[Word and item position data]

☆ ☆ ☆ ☆ ☆ ☆ ☆

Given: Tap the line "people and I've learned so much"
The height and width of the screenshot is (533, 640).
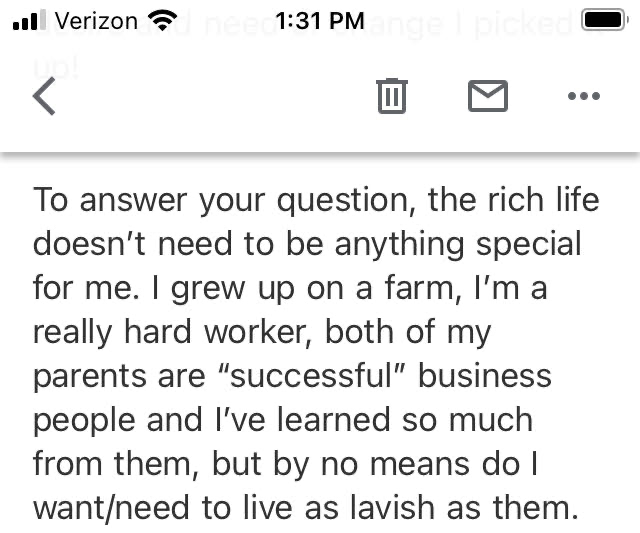Looking at the screenshot, I should [283, 421].
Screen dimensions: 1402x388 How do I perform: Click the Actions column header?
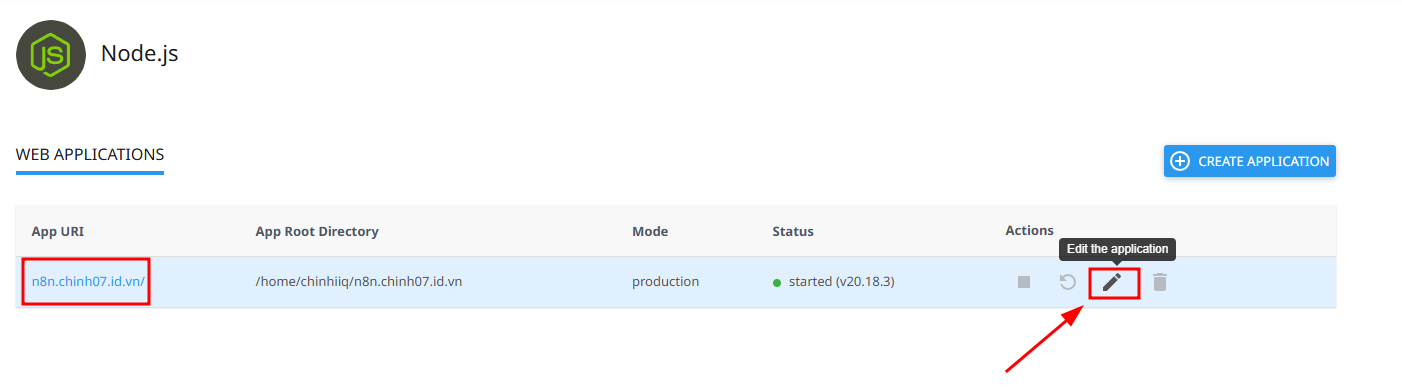pos(1029,230)
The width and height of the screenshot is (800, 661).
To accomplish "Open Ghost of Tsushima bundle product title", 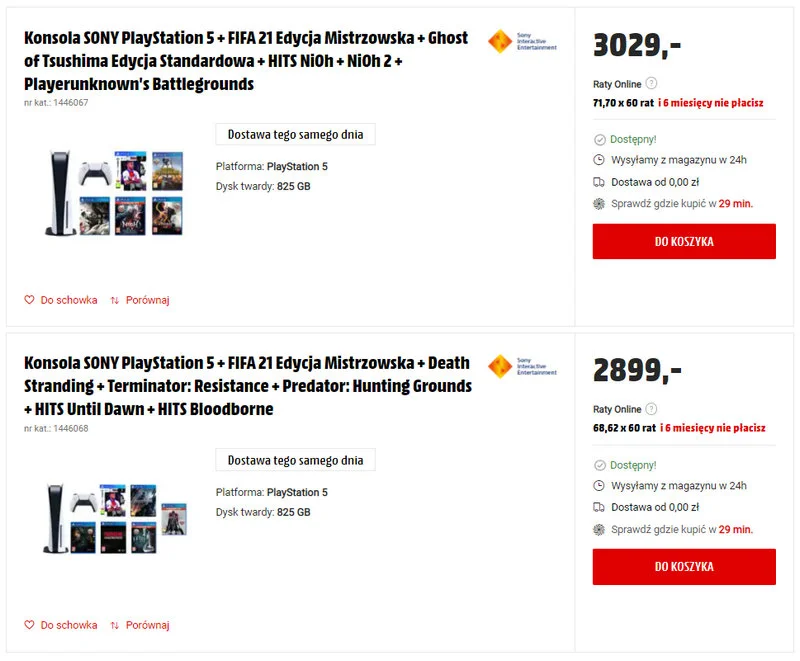I will [x=246, y=61].
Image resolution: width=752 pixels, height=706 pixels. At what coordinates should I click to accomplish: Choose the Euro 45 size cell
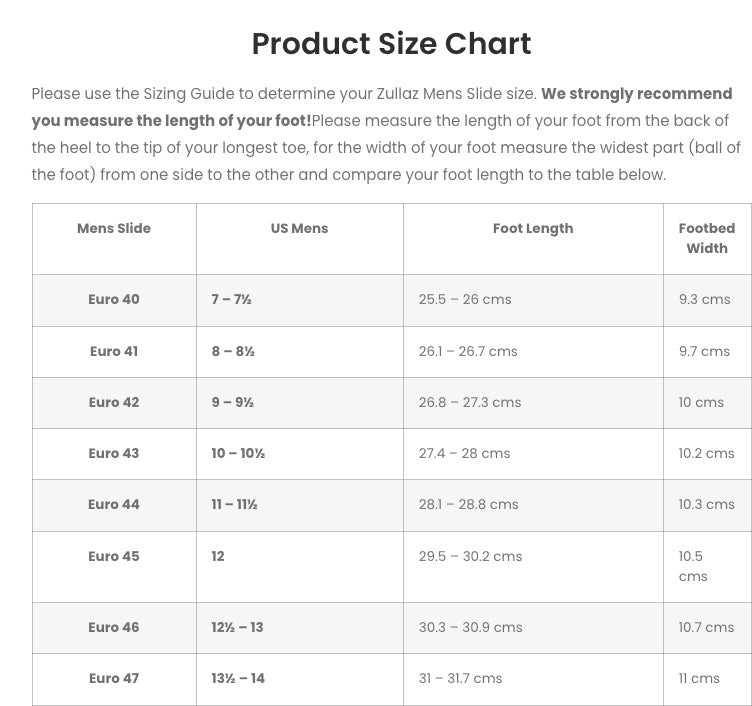tap(114, 557)
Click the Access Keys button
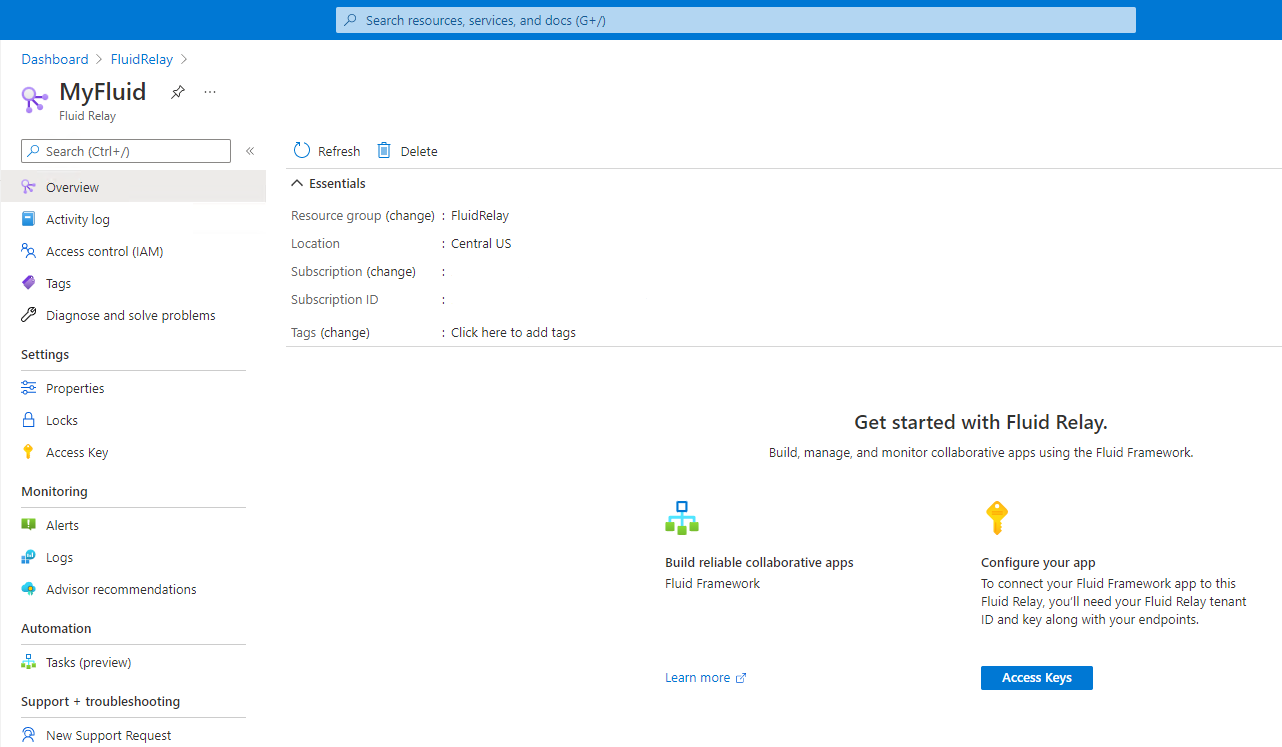 (x=1036, y=677)
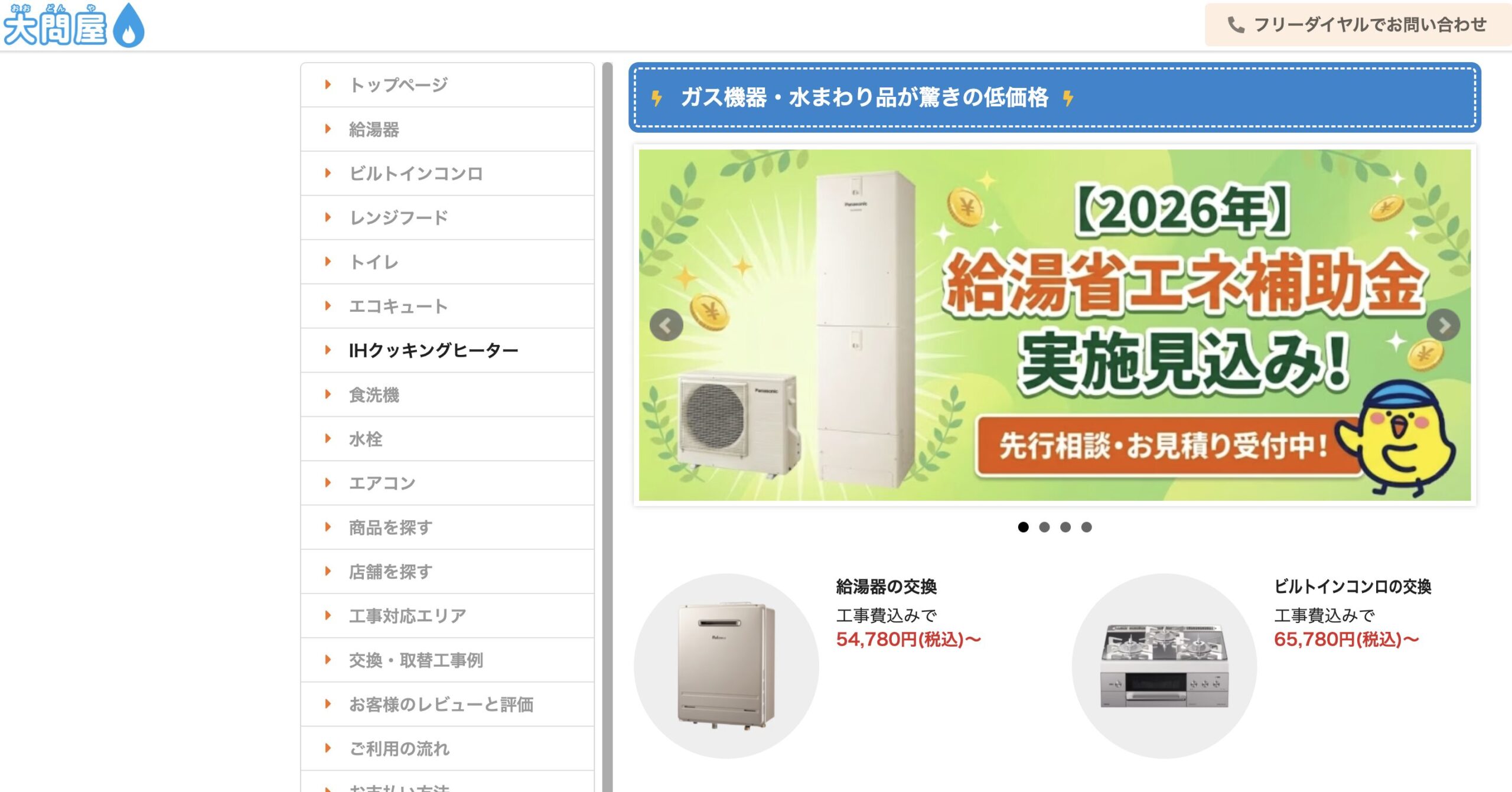
Task: Expand the エコキュート menu arrow
Action: click(x=328, y=306)
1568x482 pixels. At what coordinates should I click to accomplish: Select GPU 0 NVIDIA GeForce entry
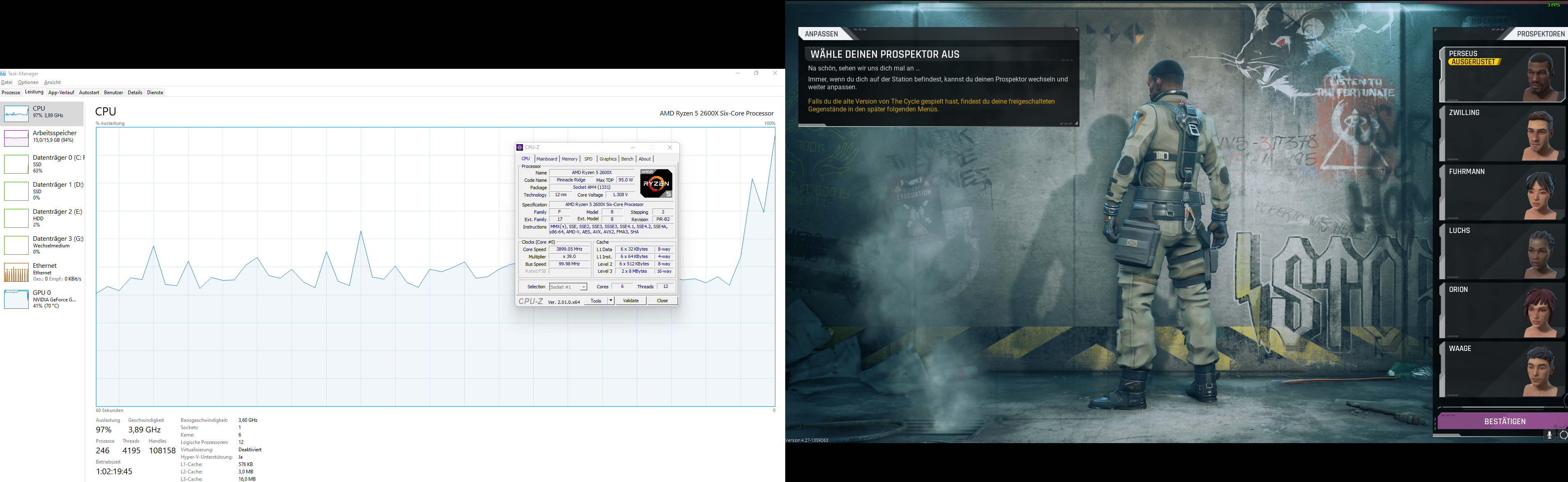point(43,299)
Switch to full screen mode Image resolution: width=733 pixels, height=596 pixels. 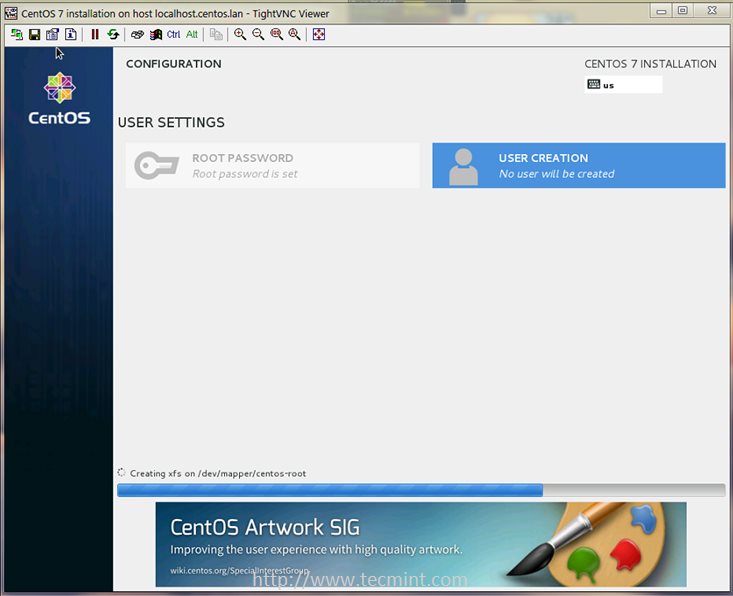319,34
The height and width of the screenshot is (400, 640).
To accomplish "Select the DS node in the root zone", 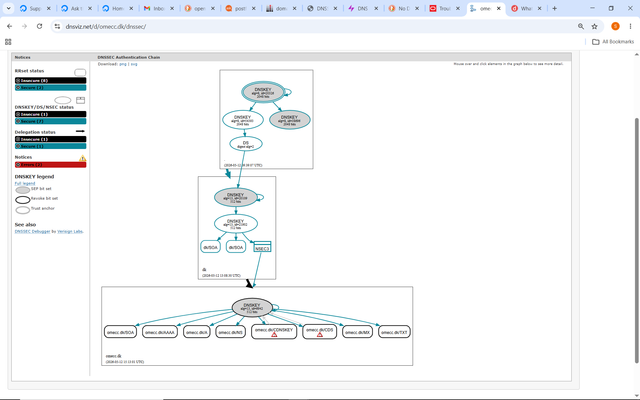I will (246, 144).
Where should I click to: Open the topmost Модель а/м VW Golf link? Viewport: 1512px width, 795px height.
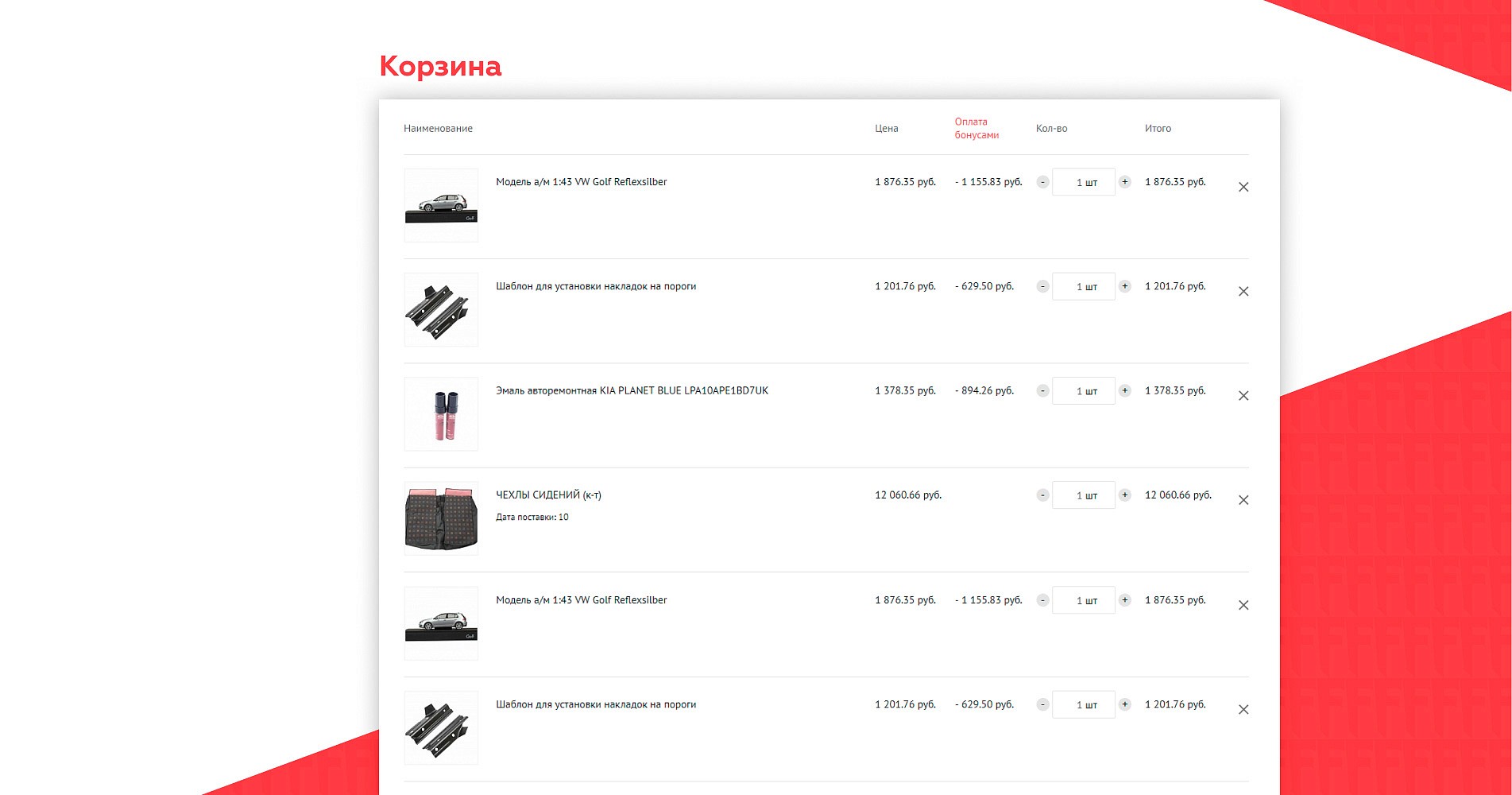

☆ ☆ ☆ ☆ ☆ ☆ ☆

Pick out every line in the entries above that contains the word "what", and copy each one. Match upper and lower case exactly.

▶ The output
Image resolution: width=752 pixels, height=706 pixels. At what coordinates should I click to accomplish: Choose the Euro 45 size cell
1568x482 pixels. At what coordinates should I click to accomplish: Select GPU 0 NVIDIA GeForce entry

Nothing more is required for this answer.